Temporary Export Manager 2017
Quando un’azienda sceglie un temporary export manager, dovrebbe farlo sulla base di criteri molto chiari – tenendo i piedi ben piantati per terra

ESTERO – COME FARE?

Le imprese dovrebbero fare due cose:

  • Scegliere con oculatezza un consulente di spessorePer fare cio’ c’e’ un solo modo: informarsi e scegliere la competenza provata. Cos’e’ quest’ultima?
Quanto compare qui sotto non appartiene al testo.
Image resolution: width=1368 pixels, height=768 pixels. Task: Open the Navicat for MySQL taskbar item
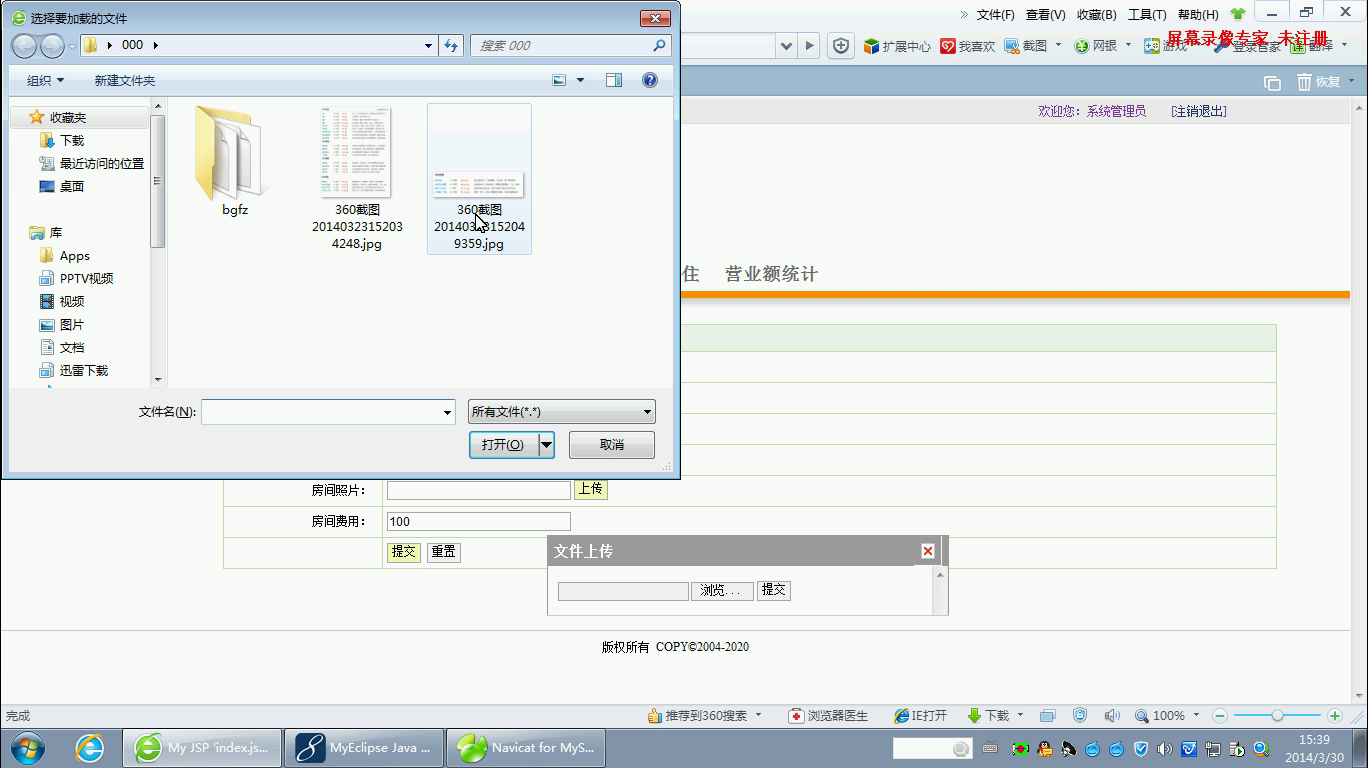[x=526, y=748]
Ad esempio un ”curriculum” che comprenda varie lingue straniere, esperienza di vita (che non sia un semplice Erasmus o similare) e lavoro all’estero, progetti presso organizzazioni prestigiose, ecc. Sono poche cose basilari, ma quanti consulenti sono in grado di rispondere positivamente?
  • Cambiare mentalita’. Cio’ significa avere fiducia nel consulente di internazionalizzazione scelto – vedi la prima cosa – a cominciare dalla mentalita’ da adottare.

Ed il consulente?

consulente di internazionalizzazione per le imprese
Il consulente di internazionalizzazione deve essere chiaro con le imprese

Se realizza che l’azienda che vuole andare all’estero proprio non ne vuole sapere di cambiare mentalita’, deve essere chiaro – o rinuncia (nei casi peggiori) all’incarico, o fa un discorso onesto: Questo e’ quello che faccio per te come consulente, tutto quello che e’ pattuito io lo faro’, ed a regola d’arte. Ma bada bene che questo e’ un servizio, non e’ ne’ export ne’ tantomeno internazionalizzazione.

In poche parole: Vuoi il prosciutto un tanto al chilo invece dell’affettatrice? E prosciutto di prima qualita’ avrai, ma scordati l’affettatrice e tantomeno la capacita’ di utilizzarla.